Municipal engineers are looking to transform the waste in the landfill and the sewage treatment plant into green energy for the legacy village.
While that may sound dirty, it could be one of the cleanest, and most sustainable, ways to heat the Olympic village, which will become employee housing units after the 2010 Games.
"We’ve done buildings with alternative energy systems before but when we’re doing a whole neighbourhood like this, it allows us, through the economies of scale, to go to a whole different level of engineering opportunities," said Brian Barnett, general manager of engineering and public works at the resort municipality.
With a carte blanche to build a brand new neighbourhood from scratch, engineers are investigating the possibilities of taking the warmth from the resort’s effluent and the methane gas from the now decommissioned landfill and transforming it into heat for the new village.
All Whistler has to do is capture it.
"Council’s excited about this," said Mayor Ken Melamed. "It’s consistent with our sustainability commitment to green building energy conservation."
If it moves ahead the athletes’ village could be a model sustainable community for the world to see in 2010.
The foundation of this potential green energy system would lie in the ground underneath, in the form of a district energy system.

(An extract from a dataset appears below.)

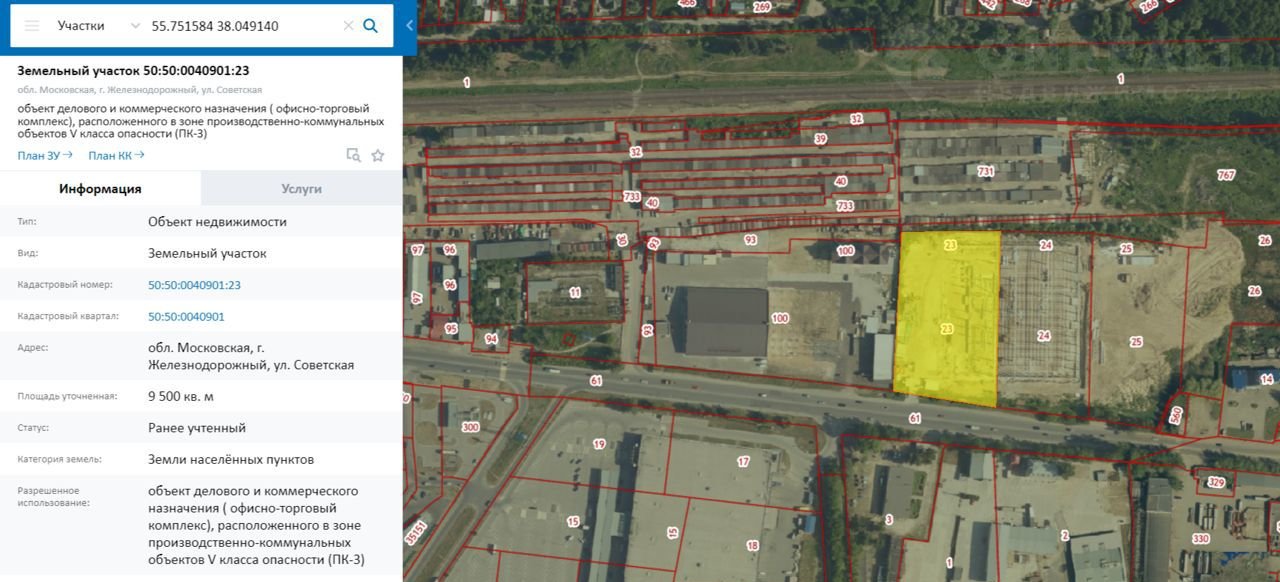
Task: Add parcel to favorites with star icon
Action: pyautogui.click(x=378, y=155)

That system is a series of pipes, which carries warm water to the buildings, which in turn heats the homes.
"To make it really exciting is you use a green energy source to heat the (district energy) loop so that’s when it becomes a bit of magic," said Barnett.
In this case, the source is the warm effluent from the nearby sewage treatment plant.

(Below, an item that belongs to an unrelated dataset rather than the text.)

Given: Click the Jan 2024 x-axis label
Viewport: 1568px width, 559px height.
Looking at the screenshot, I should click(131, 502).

The effluent would go through a heat exchanger and the thermal energy in the sewage would be transferred to water or another fluid and pumped through the district energy system.
To Barnett that is the very essence of a sustainable system, using waste heat from the sewage system to heat homes.
"It’s full circle – that’s a sustainable system right there," he said.
And that’s music to the ears of Ian Bruce, climate change specialist with the David Suzuki Foundation, because it means the village won’t be contributing to climate change by burning more fossil fuels.
"That’s a fantastic use of changing the way we use energy and this is groundbreaking in the sense that we’re displacing the need to burn, for example, fossil fuels such as natural gas and so it has numerous long term benefits for the environment and economically," he said.